What is needed: Once the line with "Where should I" has been located in the records below, set down that line and all subsequent lines exactly, omitting the pictures.
[Given records Boundary: Start]
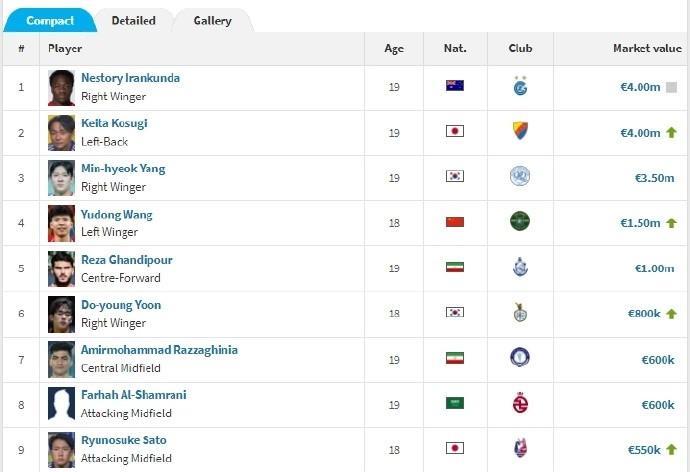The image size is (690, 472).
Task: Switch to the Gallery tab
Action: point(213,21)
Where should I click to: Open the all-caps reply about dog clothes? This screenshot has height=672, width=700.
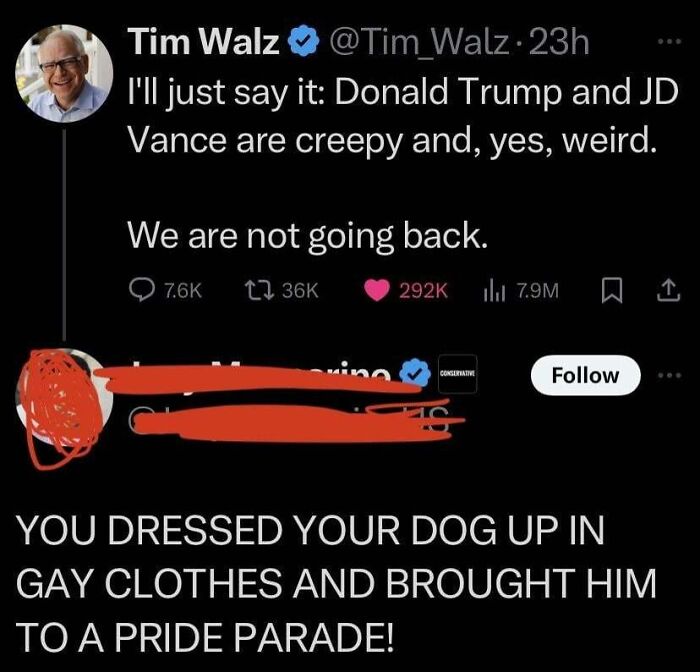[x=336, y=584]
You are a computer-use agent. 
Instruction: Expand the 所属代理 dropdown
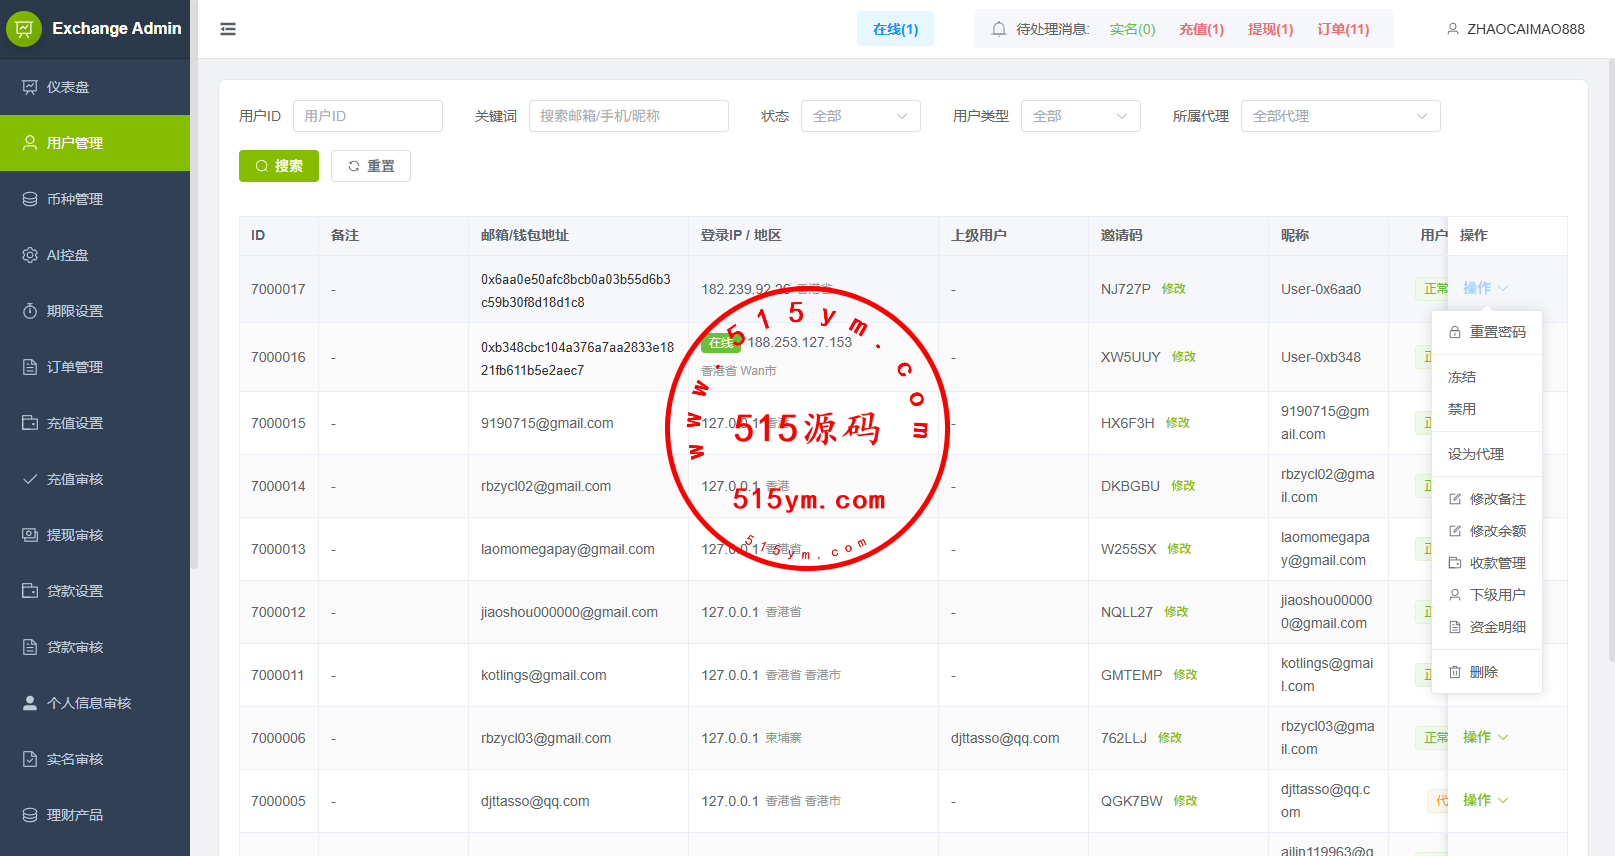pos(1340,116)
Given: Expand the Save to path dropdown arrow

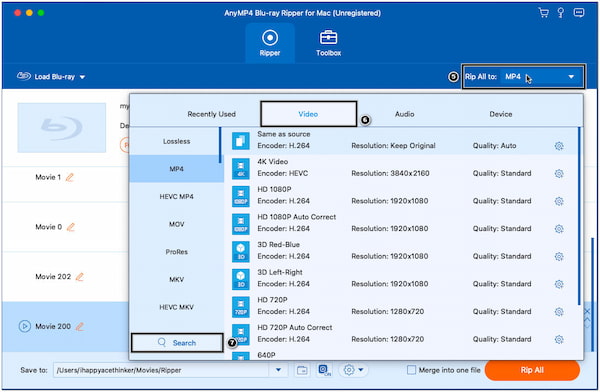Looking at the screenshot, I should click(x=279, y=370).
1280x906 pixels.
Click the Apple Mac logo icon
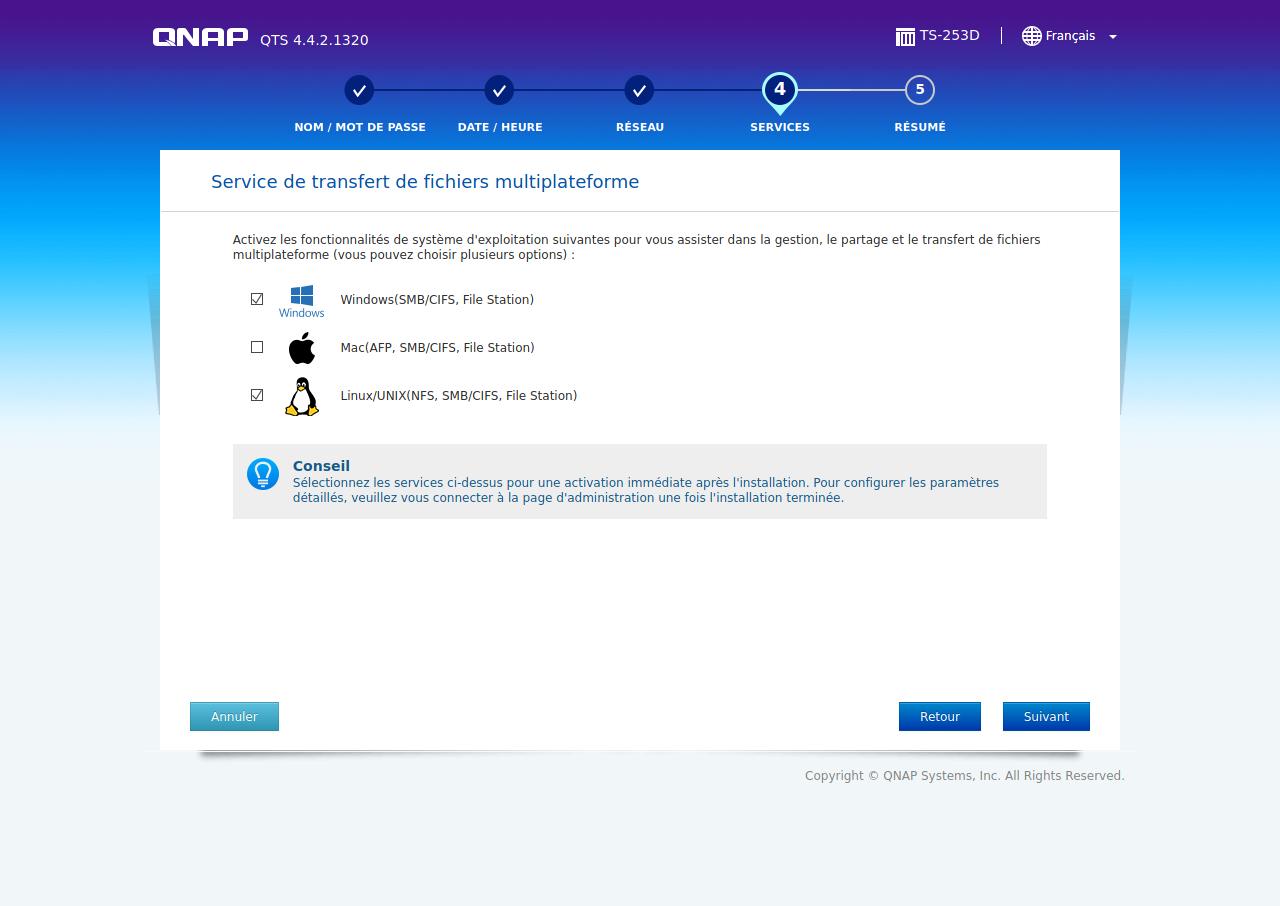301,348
[Given records Boundary: End]
Problem solution:
Where should I click to: Open the all-caps reply about dog clothes? This screenshot has height=672, width=700.
[x=336, y=584]
You are a computer-use agent. 
Instruction: Expand the 所属代理 dropdown
pos(1340,116)
Given: Expand the Save to path dropdown arrow

Looking at the screenshot, I should click(x=279, y=370).
1280x906 pixels.
Click the Apple Mac logo icon
301,348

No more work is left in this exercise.